AWS Cloudfront 黑名单，通过 VPN 访问

Question

I'm setting up AWS Cloudfront Management. I'm blacklisting several countries of the world (eg: China). If someone from China uses a VPN via another country, can they still get access? Does the blacklist protect against access via VPN?

Answer 1

From the AWS documentation :

CloudFront determines the location of your users by using a third-party GeoIP database. The accuracy of the mapping between IP addresses and countries varies by Region. Based on recent tests, the overall accuracy is 99.8%. If CloudFront can't determine a user's location, CloudFront serves the content that the user has requested.
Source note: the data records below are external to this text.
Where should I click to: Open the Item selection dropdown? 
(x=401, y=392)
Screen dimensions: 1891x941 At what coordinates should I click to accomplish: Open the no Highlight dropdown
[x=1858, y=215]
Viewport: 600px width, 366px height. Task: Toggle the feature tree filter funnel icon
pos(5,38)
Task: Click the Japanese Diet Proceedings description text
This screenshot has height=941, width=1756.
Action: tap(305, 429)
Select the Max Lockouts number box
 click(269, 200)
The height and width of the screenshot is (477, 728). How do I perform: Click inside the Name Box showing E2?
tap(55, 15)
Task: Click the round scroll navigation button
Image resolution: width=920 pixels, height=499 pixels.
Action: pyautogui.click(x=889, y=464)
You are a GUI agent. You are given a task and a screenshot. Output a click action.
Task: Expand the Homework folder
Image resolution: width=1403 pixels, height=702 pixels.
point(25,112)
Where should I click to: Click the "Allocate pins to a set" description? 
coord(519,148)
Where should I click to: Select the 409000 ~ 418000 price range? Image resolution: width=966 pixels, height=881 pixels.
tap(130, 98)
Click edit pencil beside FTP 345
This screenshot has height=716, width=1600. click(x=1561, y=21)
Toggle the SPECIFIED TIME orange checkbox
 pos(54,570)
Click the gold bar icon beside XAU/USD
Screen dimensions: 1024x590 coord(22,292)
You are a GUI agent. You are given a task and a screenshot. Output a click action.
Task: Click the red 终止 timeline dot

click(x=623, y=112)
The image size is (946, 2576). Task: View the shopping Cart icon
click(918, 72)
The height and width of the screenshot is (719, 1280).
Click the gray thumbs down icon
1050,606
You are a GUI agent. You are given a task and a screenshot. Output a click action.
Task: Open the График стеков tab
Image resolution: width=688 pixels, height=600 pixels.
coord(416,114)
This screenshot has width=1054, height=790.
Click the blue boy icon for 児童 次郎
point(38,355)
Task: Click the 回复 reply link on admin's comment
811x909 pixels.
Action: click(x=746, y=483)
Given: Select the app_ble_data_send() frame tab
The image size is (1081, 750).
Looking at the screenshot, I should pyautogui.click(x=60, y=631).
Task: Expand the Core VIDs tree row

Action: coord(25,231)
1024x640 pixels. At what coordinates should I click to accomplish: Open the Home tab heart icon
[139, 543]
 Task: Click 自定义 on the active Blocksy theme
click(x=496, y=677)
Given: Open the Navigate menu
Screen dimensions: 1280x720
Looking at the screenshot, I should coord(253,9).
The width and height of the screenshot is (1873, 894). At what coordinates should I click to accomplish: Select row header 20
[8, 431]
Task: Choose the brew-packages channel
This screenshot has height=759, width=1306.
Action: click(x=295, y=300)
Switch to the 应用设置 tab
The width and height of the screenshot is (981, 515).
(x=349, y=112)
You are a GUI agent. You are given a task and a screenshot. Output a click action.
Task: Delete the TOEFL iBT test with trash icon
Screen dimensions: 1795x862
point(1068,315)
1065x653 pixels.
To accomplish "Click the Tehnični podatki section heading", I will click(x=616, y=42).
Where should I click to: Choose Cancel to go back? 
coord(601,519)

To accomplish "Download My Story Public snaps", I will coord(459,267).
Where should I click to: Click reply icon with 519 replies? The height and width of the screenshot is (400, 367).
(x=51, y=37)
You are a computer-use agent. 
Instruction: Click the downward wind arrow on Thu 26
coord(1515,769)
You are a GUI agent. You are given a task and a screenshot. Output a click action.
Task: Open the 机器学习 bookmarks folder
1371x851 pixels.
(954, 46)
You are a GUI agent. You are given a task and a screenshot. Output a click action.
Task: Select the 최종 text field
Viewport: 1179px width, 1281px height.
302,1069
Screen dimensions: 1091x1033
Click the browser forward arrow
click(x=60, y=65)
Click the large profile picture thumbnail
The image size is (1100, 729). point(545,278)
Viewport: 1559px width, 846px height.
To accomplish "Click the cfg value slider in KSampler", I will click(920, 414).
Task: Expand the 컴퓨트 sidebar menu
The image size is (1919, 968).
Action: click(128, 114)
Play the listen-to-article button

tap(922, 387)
When users access your service through a VPN, their real IPs are hidden, and what you see is the IP of the server. Hence the geo-restriction will be mostly ineffective.

You can mitigate the use of VPNs to some extent by limiting the number of discrete sessions sharing a single IP. This can (for example) be achieved with Lambda@Edge and DynamoDB .

Answer 2

To complement @aymericbeaumet answer. You could also setup WAF in front of CloudFront.

In WAF you could use AWS Managed Rules rule group called AWSManagedRulesAnonymousIpList :

This rule group contains rules to block requests from services that allow the obfuscation of viewer identity. These include requests from VPNs , proxies, Tor nodes, and hosting providers. This rule group is useful if you want to filter out viewers that might be trying to hide their identity from your application. Blocking the IP addresses of these services can help mitigate bots and evasion of geographic restrictions.